Your instructions:
Your task is to copy all of the data exactly.
----- Study material
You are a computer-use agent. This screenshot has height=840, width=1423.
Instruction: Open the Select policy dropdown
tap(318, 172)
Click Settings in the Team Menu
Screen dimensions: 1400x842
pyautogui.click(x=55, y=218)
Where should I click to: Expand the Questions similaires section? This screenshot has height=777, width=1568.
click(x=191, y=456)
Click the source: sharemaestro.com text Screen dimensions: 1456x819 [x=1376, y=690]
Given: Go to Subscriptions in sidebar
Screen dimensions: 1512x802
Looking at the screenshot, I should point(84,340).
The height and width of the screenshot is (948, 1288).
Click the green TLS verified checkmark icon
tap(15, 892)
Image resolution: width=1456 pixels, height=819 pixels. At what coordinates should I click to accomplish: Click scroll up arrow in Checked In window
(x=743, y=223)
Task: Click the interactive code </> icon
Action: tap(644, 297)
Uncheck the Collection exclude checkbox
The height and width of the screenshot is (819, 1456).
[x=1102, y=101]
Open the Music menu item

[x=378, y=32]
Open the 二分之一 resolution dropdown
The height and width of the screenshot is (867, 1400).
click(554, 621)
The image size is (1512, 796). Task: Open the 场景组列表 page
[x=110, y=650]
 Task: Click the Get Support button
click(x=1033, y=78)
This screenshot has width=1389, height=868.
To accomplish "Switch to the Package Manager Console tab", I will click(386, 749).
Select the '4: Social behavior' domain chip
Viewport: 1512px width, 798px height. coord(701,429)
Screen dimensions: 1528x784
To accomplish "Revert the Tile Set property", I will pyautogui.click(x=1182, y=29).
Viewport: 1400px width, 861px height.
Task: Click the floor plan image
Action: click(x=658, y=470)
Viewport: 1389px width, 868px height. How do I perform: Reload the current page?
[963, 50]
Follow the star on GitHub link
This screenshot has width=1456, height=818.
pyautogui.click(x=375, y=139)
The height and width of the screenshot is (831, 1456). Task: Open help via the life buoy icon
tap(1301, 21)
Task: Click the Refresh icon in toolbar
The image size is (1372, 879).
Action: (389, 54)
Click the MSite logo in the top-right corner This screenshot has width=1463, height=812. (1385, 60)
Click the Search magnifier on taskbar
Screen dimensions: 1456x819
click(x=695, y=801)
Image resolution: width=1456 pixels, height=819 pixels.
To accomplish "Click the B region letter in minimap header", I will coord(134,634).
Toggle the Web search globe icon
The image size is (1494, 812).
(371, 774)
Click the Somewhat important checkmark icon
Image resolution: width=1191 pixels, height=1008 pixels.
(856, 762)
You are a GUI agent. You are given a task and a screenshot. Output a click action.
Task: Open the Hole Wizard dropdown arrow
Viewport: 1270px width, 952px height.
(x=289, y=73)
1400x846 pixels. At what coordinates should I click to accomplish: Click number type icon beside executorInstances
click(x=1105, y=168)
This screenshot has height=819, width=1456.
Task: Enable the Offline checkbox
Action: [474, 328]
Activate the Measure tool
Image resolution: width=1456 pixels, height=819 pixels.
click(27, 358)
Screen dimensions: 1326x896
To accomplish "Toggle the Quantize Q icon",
----------
Task response:
You are a computer-use agent. This screenshot has height=840, width=1423.
Instruction: Open the Select policy dropdown
tap(318, 172)
Click Settings in the Team Menu
Screen dimensions: 1400x842
pyautogui.click(x=55, y=218)
Where should I click to: Expand the Questions similaires section? This screenshot has height=777, width=1568.
click(x=191, y=456)
Click the source: sharemaestro.com text Screen dimensions: 1456x819 [x=1376, y=690]
Given: Go to Subscriptions in sidebar
Screen dimensions: 1512x802
Looking at the screenshot, I should point(84,340).
The height and width of the screenshot is (948, 1288).
Click the green TLS verified checkmark icon
tap(15, 892)
Image resolution: width=1456 pixels, height=819 pixels. At what coordinates should I click to accomplish: Click scroll up arrow in Checked In window
(x=743, y=223)
Task: Click the interactive code </> icon
Action: tap(644, 297)
Uncheck the Collection exclude checkbox
The height and width of the screenshot is (819, 1456).
[x=1102, y=101]
Open the Music menu item

[x=378, y=32]
Open the 二分之一 resolution dropdown
The height and width of the screenshot is (867, 1400).
click(554, 621)
The image size is (1512, 796). Task: Open the 场景组列表 page
[x=110, y=650]
 Task: Click the Get Support button
click(x=1033, y=78)
This screenshot has width=1389, height=868.
To accomplish "Switch to the Package Manager Console tab", I will click(386, 749).
Select the '4: Social behavior' domain chip
Viewport: 1512px width, 798px height. coord(701,429)
Screen dimensions: 1528x784
To accomplish "Revert the Tile Set property", I will pyautogui.click(x=1182, y=29).
Viewport: 1400px width, 861px height.
Task: Click the floor plan image
Action: click(x=658, y=470)
Viewport: 1389px width, 868px height. How do I perform: Reload the current page?
[963, 50]
Follow the star on GitHub link
This screenshot has width=1456, height=818.
pyautogui.click(x=375, y=139)
The height and width of the screenshot is (831, 1456). Task: Open help via the life buoy icon
tap(1301, 21)
Task: Click the Refresh icon in toolbar
The image size is (1372, 879).
Action: (389, 54)
Click the MSite logo in the top-right corner This screenshot has width=1463, height=812. (1385, 60)
Click the Search magnifier on taskbar
Screen dimensions: 1456x819
click(x=695, y=801)
Image resolution: width=1456 pixels, height=819 pixels.
To accomplish "Click the B region letter in minimap header", I will coord(134,634).
Toggle the Web search globe icon
The image size is (1494, 812).
(371, 774)
Click the Somewhat important checkmark icon
Image resolution: width=1191 pixels, height=1008 pixels.
(856, 762)
You are a GUI agent. You are given a task and a screenshot. Output a click action.
Task: Open the Hole Wizard dropdown arrow
Viewport: 1270px width, 952px height.
(x=289, y=73)
1400x846 pixels. At what coordinates should I click to accomplish: Click number type icon beside executorInstances
click(x=1105, y=168)
This screenshot has height=819, width=1456.
Task: Enable the Offline checkbox
Action: [474, 328]
Activate the Measure tool
Image resolution: width=1456 pixels, height=819 pixels.
click(27, 358)
Screen dimensions: 1326x896
To accomplish "Toggle the Quantize Q icon",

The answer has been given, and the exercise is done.